Rapat dengar pendapat bahas keluhan warga perbatasan selama lockdown. Foto-Getty/TN.

TEROPONGNEWS.COM, MERAUKE – Anggota DPRD Kabupaten Merauke melakukan rapat dengar pendapat antara masyarakat Sota, Distrik Sota, Badan Perbatasan Daerah Kabupaten Merauke dan pihak Imigrasi.

Rapat dimaksud membahas tentang masalah ekonomi masyarakat perbatasan, akibat penutupan PLBN RI-PNG di Sota dan penutupan pasar, serta jalur pelintas batas tradisional antara kedua negara sejak beberapa bulan ini.

Pasalnya, penutupan PLBN dan jalur lintas batas tradisional membuat roda perekonomian masyarakat setempat menjadi terhambat. Bahkan, untuk kebutuhan makan sehari-hari sulit didapat.

“Kami minta, PLBN Sota dan pasar tradisional dibuka kembali supaya kami berjualan kembali. Hanya itu sumber penghasilan kami,” ujar perwakilan masyarakat adat, Daud Dimar di Ruang Rapat DPRD Merauke, Kamis (15/10/2020).

Ungkapan yang sama disampaikan oleh Kepala Kampung Sota, dan perwakilan lainnya. Pada dasarnya, warga protes dengan penutupan wilayah tersebut dalam waktu yang cukup lama membuat mereka kesulitan mencari makan.

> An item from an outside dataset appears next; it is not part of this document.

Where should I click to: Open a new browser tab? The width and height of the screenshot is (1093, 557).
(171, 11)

Saat ini di Distrik Sota adalah zona hijau, maka warga menuntut locdown segera dibuka kembali. Belum lagi, ada pinjaman di Bank untuk modal usaha yang harus dikembalikan. Sehingga dalam rapat tersebut pihak warga mengharapkan pemerintah merespon dan segera menindaklanjuti permintaan warga.

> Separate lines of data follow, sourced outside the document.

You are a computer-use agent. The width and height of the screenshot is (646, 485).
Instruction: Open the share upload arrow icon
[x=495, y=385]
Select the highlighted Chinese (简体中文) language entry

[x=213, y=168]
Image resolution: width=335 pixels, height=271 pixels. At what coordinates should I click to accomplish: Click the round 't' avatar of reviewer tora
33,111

Kepala Badan Perbatasan Daerah Kabupaten Merauke, Elias Mite saat menanggapi keluhan warga mengatakan, penutupan PLBN Sota dilakukan semenjak Merauke masuk zona merah Covid-19 sejak Maret lalu.

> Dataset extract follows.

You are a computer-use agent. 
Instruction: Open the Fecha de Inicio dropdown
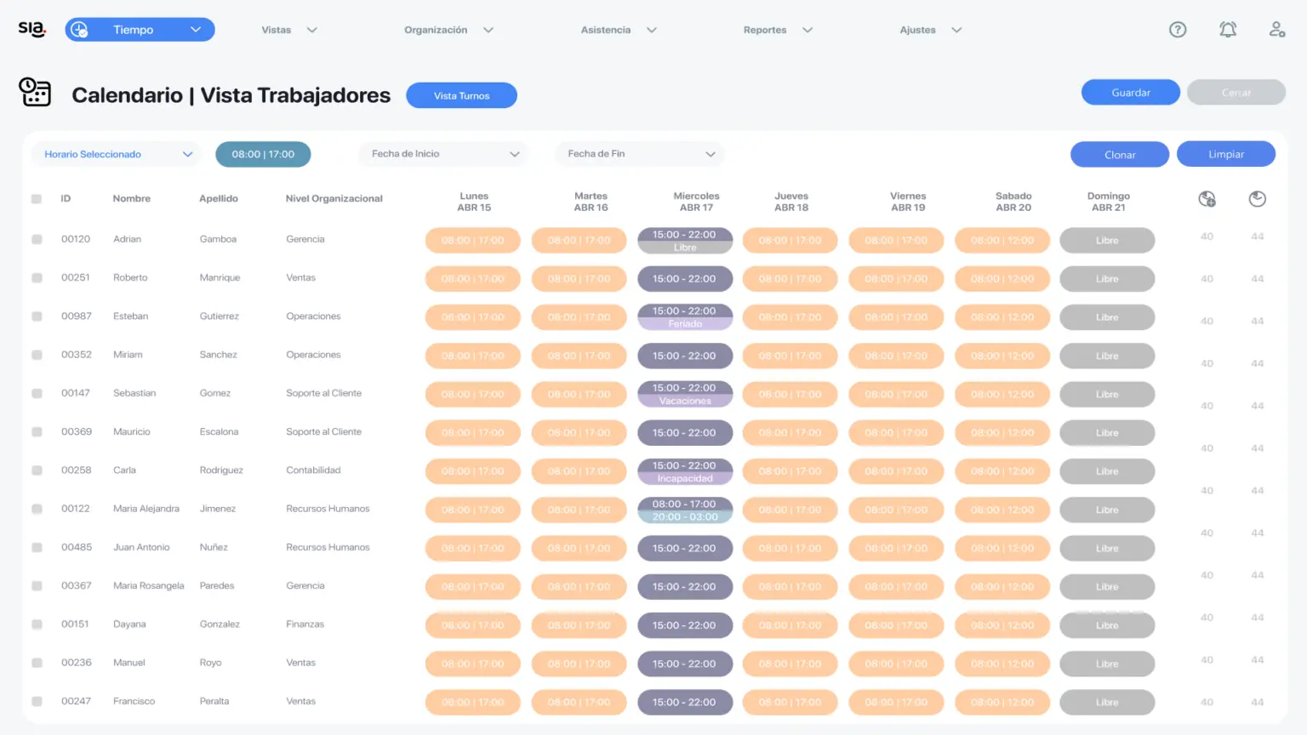point(444,154)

Kemudian, adanya informasi bahwa salah satu warga Sota terpapar Covid-19 sehingga pemerintah menutup sementara semua aktivitas di Sota. Begitu juga dari pemerintah negara PNG punya aturan melarang adanya lalu lintas antara warga Indonesia dan PNG di wilayah perbatasan kedua negara.

Rapat yang dipimpin Ketua DPRD, Benny Latumahina dan Waket, Dominikus Ulukyanan ini berakhir dengan kesepakatan, bahwa akan dibuka kembali zona penunjang khusus yg ada di bagian depan PLBN, pasar tradisional dan tugu 0 KM.

“Sedangkan pelintas batas tradisional kami akan meminta kesepakatan dengan pemerintah PNG, jika diijinkan dianjurkan 3 kali dibuka dalam seminggu untuk ada aktivitas warga yang punya hubungan kekerabatan dan untuk pemenuhan kebutuhan ekonomi antara kedua warga perbatasan,” tutur Elias.

Untuk zona inti, Elias mengatakan, belum bisa dibuka karena belum ada serahterima dari pemerintah pusat.